→ EXERCISE PROMPT: Below are the records; return every line from the one that contains "Where should I" to the last, exactly, skipping the pictures.
============================================================
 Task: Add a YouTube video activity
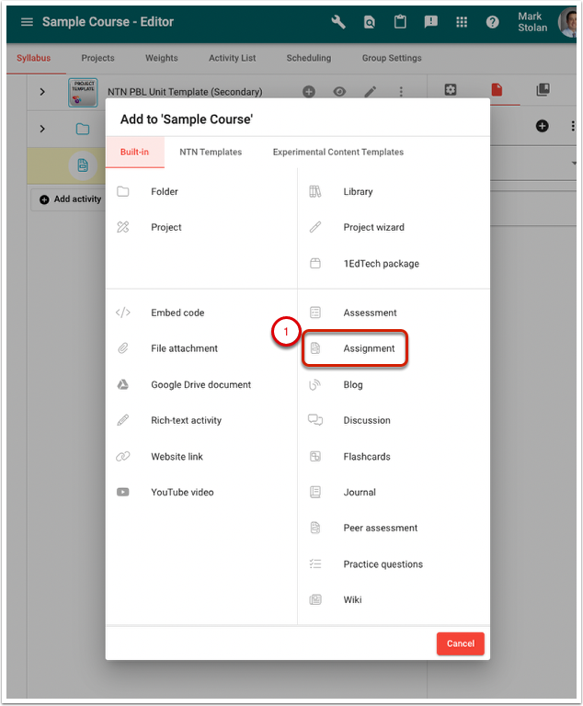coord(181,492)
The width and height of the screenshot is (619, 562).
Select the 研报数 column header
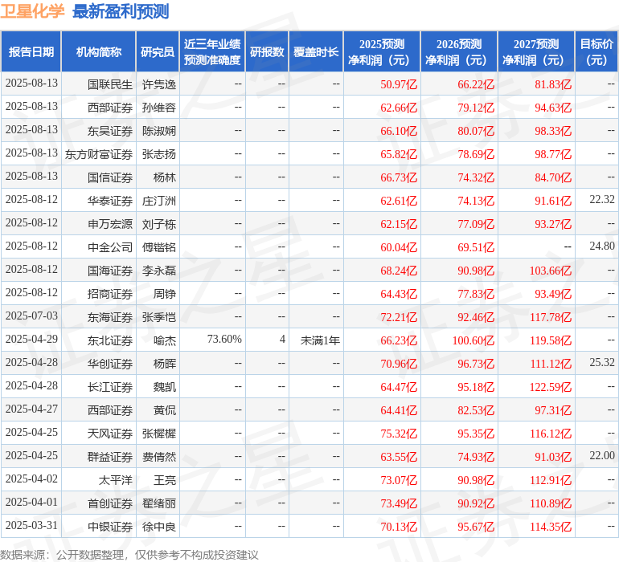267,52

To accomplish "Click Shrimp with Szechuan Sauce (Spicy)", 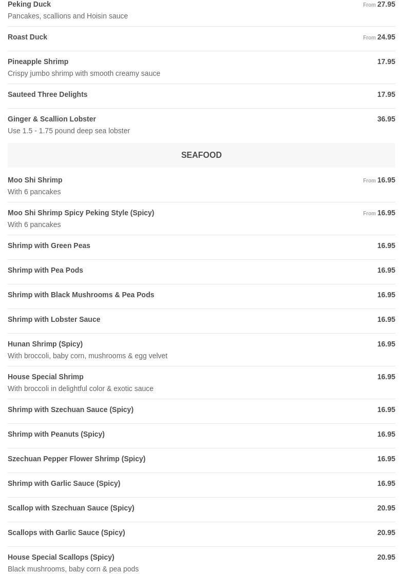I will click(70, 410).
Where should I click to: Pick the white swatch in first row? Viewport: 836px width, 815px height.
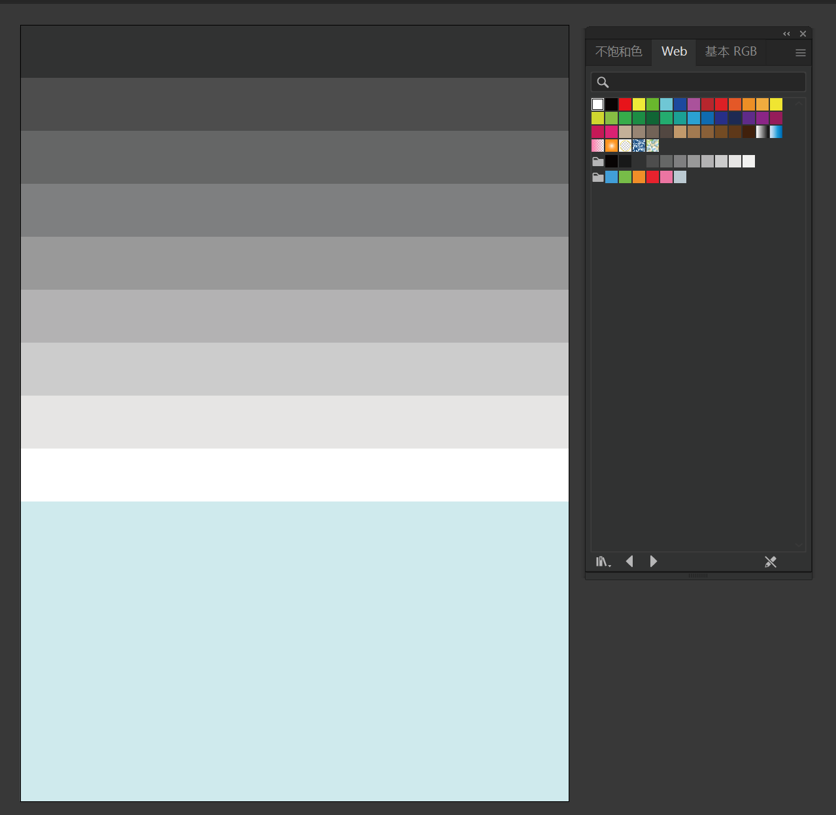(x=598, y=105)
============================================================
→ ANSWER BELOW:
Where should I click to: Pick the white swatch in first row? Viewport: 836px width, 815px height.
(x=598, y=105)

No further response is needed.